About a month before I was diagnosed with cancer, I colored this picture for a sister in Christ who’d had a particularly difficult, soul-searching year because of circumstances that were beyond her personal control. Little did I know, at that time, what the message of HOPE and symbol of the ANCHOR would come to mean to me.
Like it or not, one of the first things you think about when you deal with cancer, any cancer, is the possibility of death. God didn’t waste any time in getting me to that point as I realized a host of unknowns that I didn’t have to face before. He is always faithful & orderly in His progression of lessons. He knows my bent. He taught me in a way I could understand. 2 Corinthians 3:5 says, “ Not that we are adequate in ourselves, to consider anything as coming from ourselves, BUT our adequacy is from God.” On three different occasions, I listed out realities that I wasn’t adequate to face, that I couldn’t change, or that I couldn’t control. Those lists totaled a whopping 53 items! If you have any allusions that you are a powerful person, think again.
With my personal limitations clearly established in my mind, He reminded me to be quiet before Him. This came through a lightly scripted message on a coffee mug I drank from one morning. It’s not that I hadn’t used the cup before. It’s not that I hadn’t heard the message. But given my circumstances, the Word hit home in an entirely new way. “Be still (cease striving) and know that I am God.” Funny how familiar truths take on new meaning. His Word never grows old. This was going to be a new & different journey with Christ. I wasn’t going to get answers all at once. I had to trust Him in the process. There are a lot of waiting room times in testing, both medical and spiritual.
“For not one of us lives for himself & not one of us dies for himself; for if we live, we live for the Lord, or if we die, we die for the Lord; therefore whether we live or die, we are the Lord’s.” (Romans 14: 7&8) I gulped. I had to face the possibility of death as my outcome. Still do, really. There’s nothing like a surprise event to remind you of that fact. We are all vulnerable. Death is one of those things on my don’t-feel-adequate list. I’m not necessarily fearful. There are some things I still want to do & live long enough to see. I’m ready to die because I know the indwelling life of Jesus through His Spirit. I’m ready to die because I know it’s all about Him & how He wants to use me. But humanly speaking, I’d like to hang out a little longer.

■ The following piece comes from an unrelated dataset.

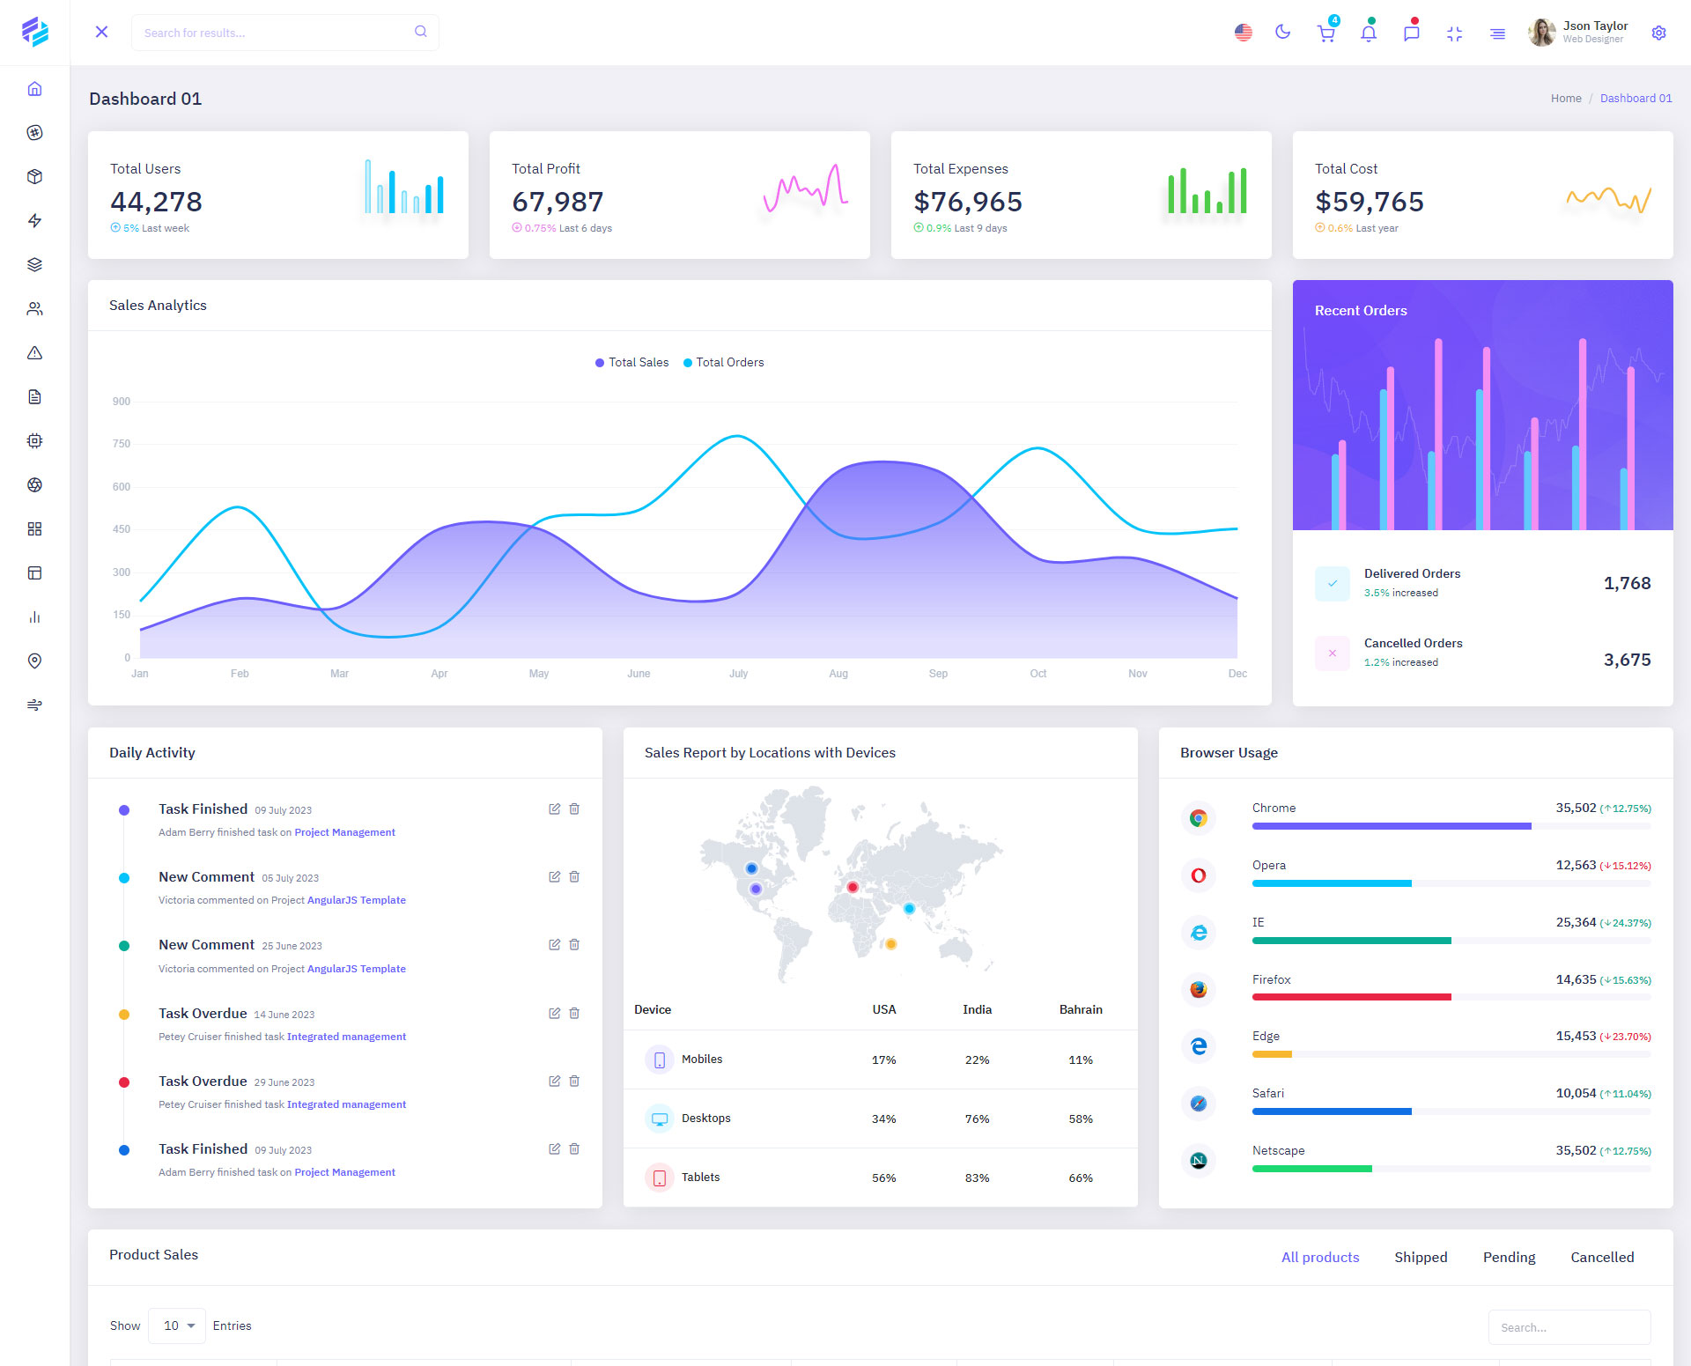
Task: Open settings gear in header
Action: tap(1658, 33)
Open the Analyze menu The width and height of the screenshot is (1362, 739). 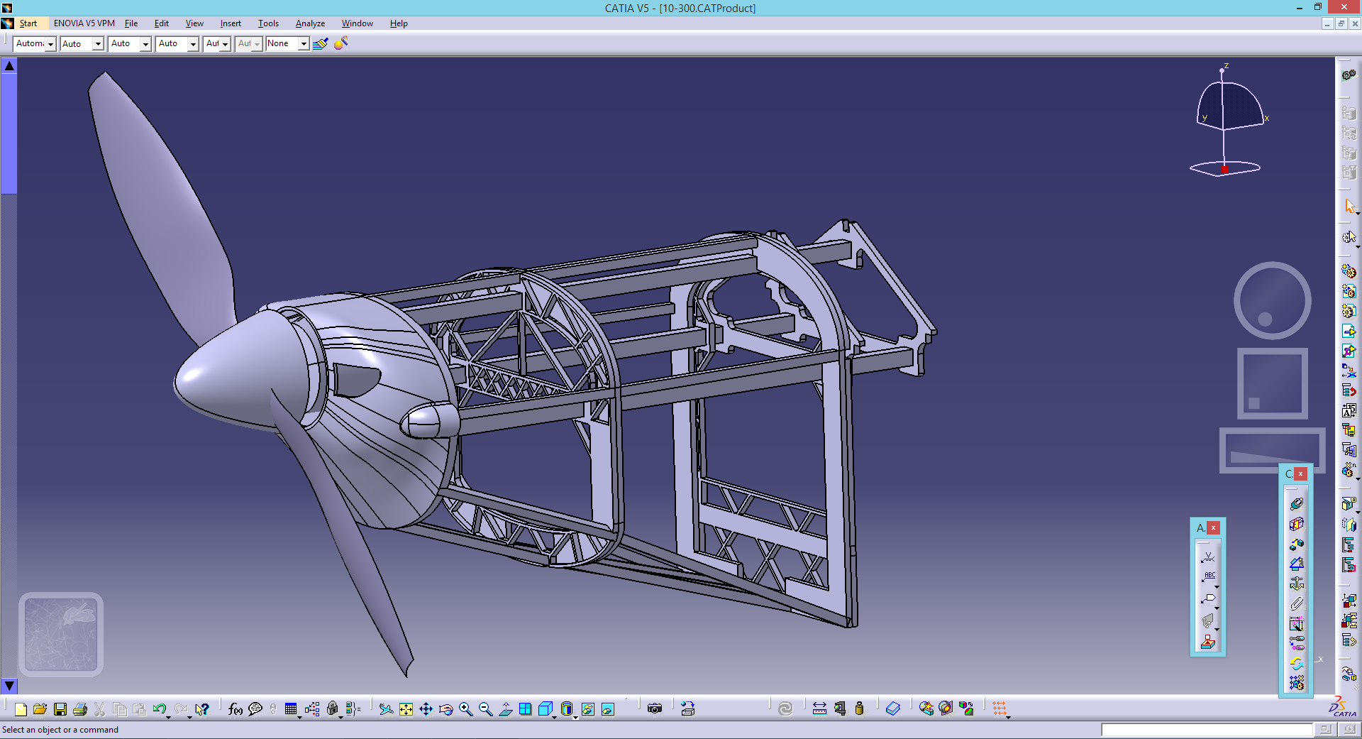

From the point of looking death in the face with the Lord, I was bombarded with messages of hope. Check out “…the provision of the Spirit of Jesus Christ, according to my earnest expectation & hope…” in Philippians 1:19&20. (This complete scripture became my cancer journey “theme.”) 2 Corinthians 1:9&10 references deliverance from death by “He on whom we have set our hope.” Hebrews 6:19 (the anchor picture) proclaims, “ This hope we have as an anchor of the soul, a hope both sure & steadfast…” A couple of my all time favorite HOPE passages are in Romans. Chapter 5:5 says, “…and hope does not disappoint, because the love of God has been poured out within our hearts through the Holy Spirit who is given to us.” (The ultimate gift!) Chapter 15:13 declares, “Now may the God of hope fill you with all joy & peace in believing, that you may abound in hope by the power of the Holy Spirit.” Dear friends, hope is not a feeling. It doesn’t come & go. Hope is a person. Hope is the Spirit of Jesus alive in you. You’ve either received Him & have been “born again to a living hope”(1 Peter 1:3) or your hope is external & temperamental, based on your feelings. And your feelings are not adequate to meet your needs. Jesus Christ is.
Don’t think for one minute that I’ve got it all together in any given day. I am painfully human & subject to emotional reactions without notice. I struggle sometimes but I am not hopeless. There are unknowns but I am not hopeless. I have to relinquish fears but I am not hopeless. I have been hurt but I am not hopeless. THANKS BE TO GOD ALONE! Our flesh remains a factor until heaven but it does not define who we are. A few weeks ago I received a gift in the mail from a friend in AZ. It was a standing nautical plaque with a blue anchor on white that boldly states, “STAY ANCHORED.” It’s on my desk & I see it daily, multiple times. The truths represented by the anchor picture I colored, & this plaque, are the protective bookends to my soul. My life in Christ, my sanctifying living hope lessons, who I really am, are sandwiched safely in between.
MEDICAL UPDATE: When I was scheduled for my 2nd surgery, I asked you to pray that the second procedure would be viewed as an addition/followup to the previously submitted application to the Foundation fund. It was! So thank you for your prayers. God did a miracle, in our estimation! Yesterday I received a letter from the Medical Center that the Foundation would be covering use of the surgery facility, for both procedures ----100%. J This is a huge weight off of our financial shoulders! I am sufficiently healed from my second surgery & will meet with the oncologist this week, the 20th, to solidify my treatment plan. More on that later.